What you are asked to do:
Skip the pictures. Retype exactly, and only, the lines between the line holding "How do I perform: Open" and the last line below, inclusive.
____________________
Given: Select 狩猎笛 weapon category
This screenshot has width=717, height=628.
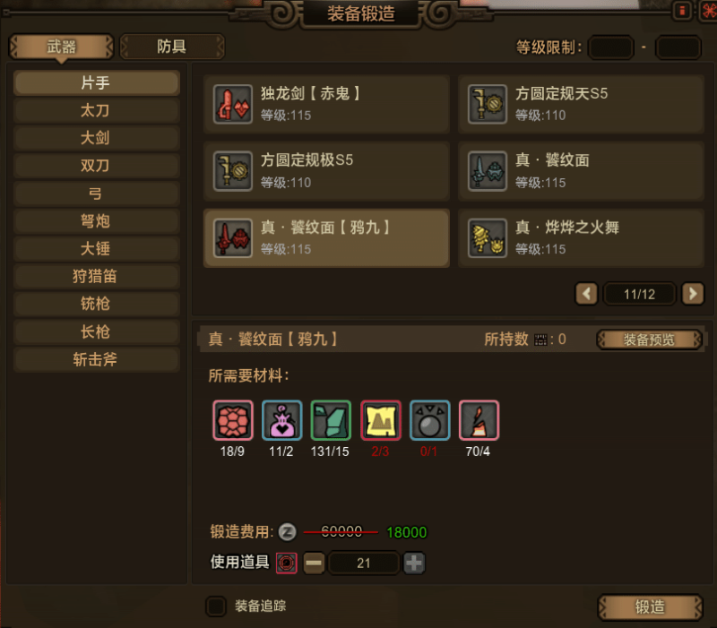Looking at the screenshot, I should 96,276.
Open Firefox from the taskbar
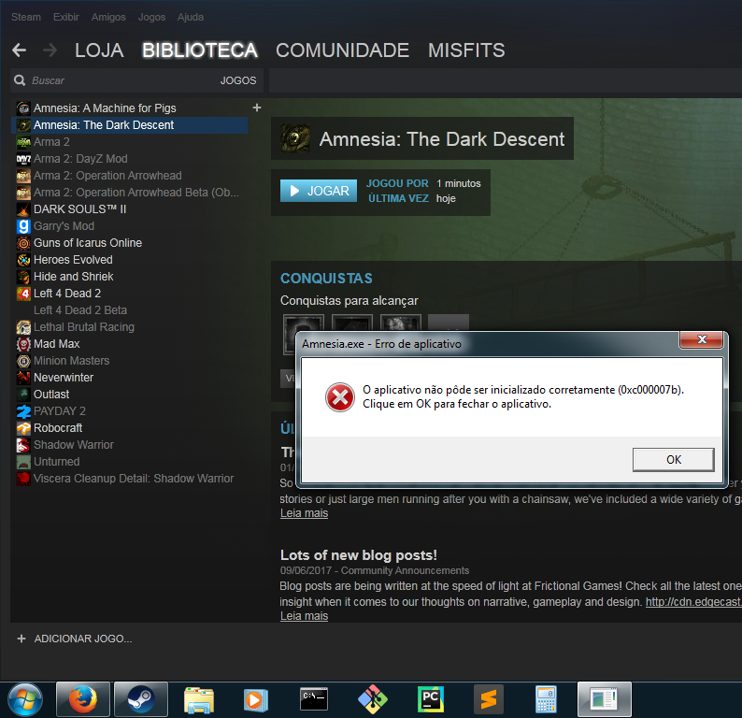Image resolution: width=742 pixels, height=718 pixels. pyautogui.click(x=83, y=698)
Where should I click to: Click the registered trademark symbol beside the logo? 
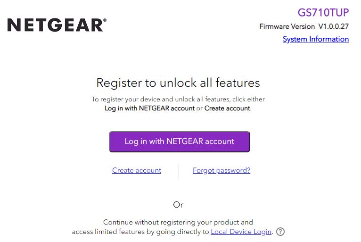105,20
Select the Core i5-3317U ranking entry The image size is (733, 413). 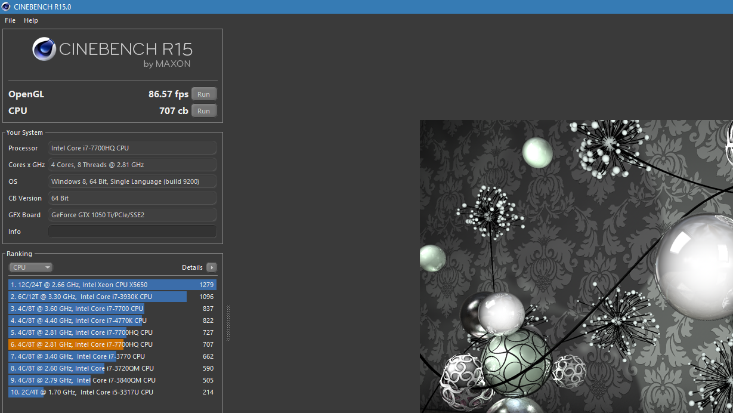[x=112, y=392]
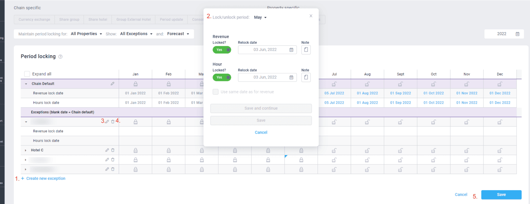Delete the Hotel C exception
The height and width of the screenshot is (204, 530).
coord(113,150)
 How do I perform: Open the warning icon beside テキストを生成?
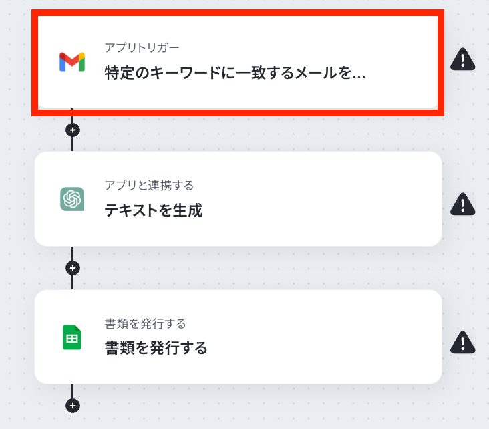pos(462,204)
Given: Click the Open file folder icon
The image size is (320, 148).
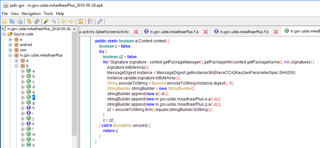Looking at the screenshot, I should point(4,21).
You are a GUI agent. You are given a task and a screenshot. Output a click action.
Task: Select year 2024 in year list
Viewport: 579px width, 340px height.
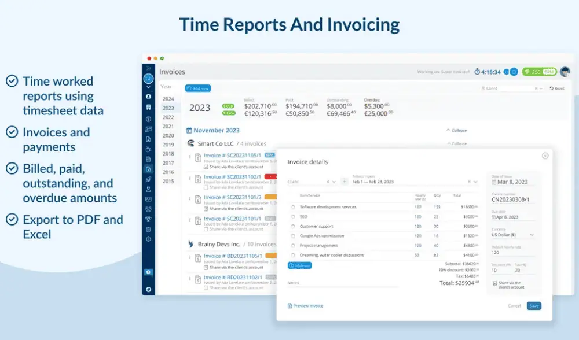tap(168, 99)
____________________
Result for this task:
 How do I perform: Open the warning icon beside テキストを生成?
pos(462,204)
Given: Click the Open file folder icon
The image size is (320, 148).
Looking at the screenshot, I should point(4,21).
You are a GUI agent. You are given a task and a screenshot. Output a click action.
Task: Select year 2024 in year list
Viewport: 579px width, 340px height.
tap(168, 99)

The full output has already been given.